Reading the Year Out

Leaders are readers.

Today and tomorrow’s posts are an annual tradition at 27gen – all about reading and my favorite books of the year. Here are a few links to previous year’s posts – click and follow the link for a few thoughts on the importance of reading – and how to read!

Reading 101

Getting the Most Out of Reading

Put Down the Duckie

Read to Lead

When You Find a Leader, You Find a Reader

Thomas Edison on Reading

Reading Requires Deliberate Practice

I Read to Cheat Old Age – What About You?

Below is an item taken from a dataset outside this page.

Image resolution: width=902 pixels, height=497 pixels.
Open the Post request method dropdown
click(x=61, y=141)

I’ve been a reader of books since, well, before I can remember. My father was an avid reader, and he passed that passion along to me at an early age. Even though he worked 6 days a week, 12 hours a day, he often spent several hours reading at night. He and my mother insisted we go to the library in the next town and check out books – every two weeks. I would get the maximum number of books, take them home, and read them – usually in the first day or two. Then it would be an impatient wait till the next library trip.

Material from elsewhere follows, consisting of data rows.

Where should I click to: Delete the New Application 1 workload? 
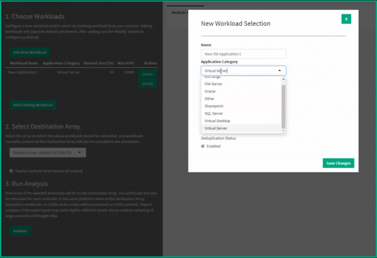(x=148, y=75)

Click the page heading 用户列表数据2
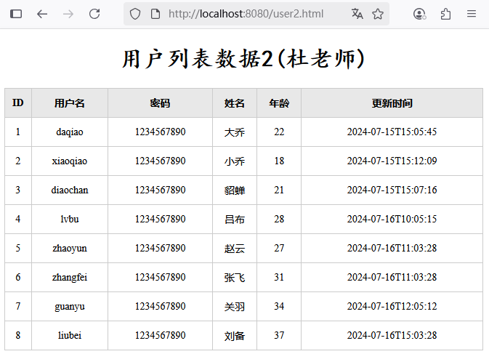(244, 59)
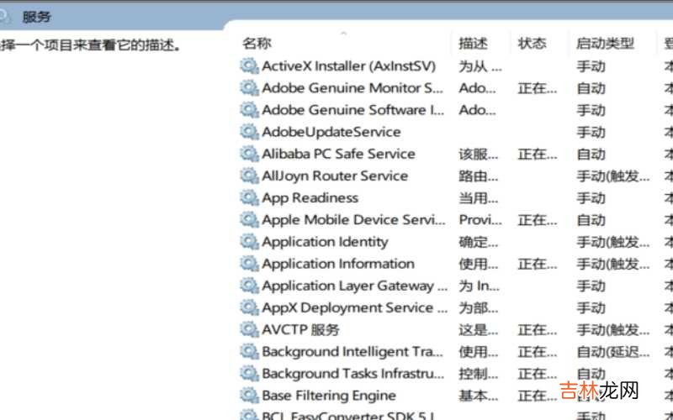The height and width of the screenshot is (420, 673).
Task: Click the gear icon beside Alibaba PC Safe Service
Action: coord(249,154)
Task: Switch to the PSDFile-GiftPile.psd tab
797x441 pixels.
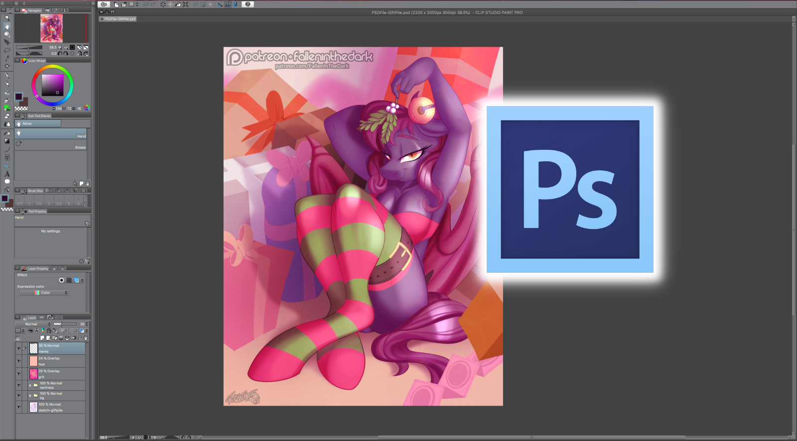Action: coord(118,19)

Reading is a passion I treasure, and one that I am thankful to my dad for.

I enjoy books as a multisensory experience – you not only read the words on a page, you feel the binding and turn the pages, hear the crackle of a very old book being opened for the first time in a long time, and then there’s that “book” smell – a combination of age, dust, maybe a little dampness – but all telling you an adventure is waiting.

For books connected with my role as Vision Room Curator, I use the margins to have a conversation with the author – writing comments, questions, and references to other books. I also use Post-It notes to mark certain sections. Marking in books was definitely a “no-no” in school, but I have found the practice to be a great help to me in experiencing the book.

Although I’m an early adopter in almost everything else, it’s just that “experience” that has kept me from moving into the eBook world all the way. I’ve been dabbling in eBooks for several years, moving ahead with a Kindle, and I’m glad I did. Having a library at my disposal in one volume has been very rewarding – but I will always be a “book” guy at heart.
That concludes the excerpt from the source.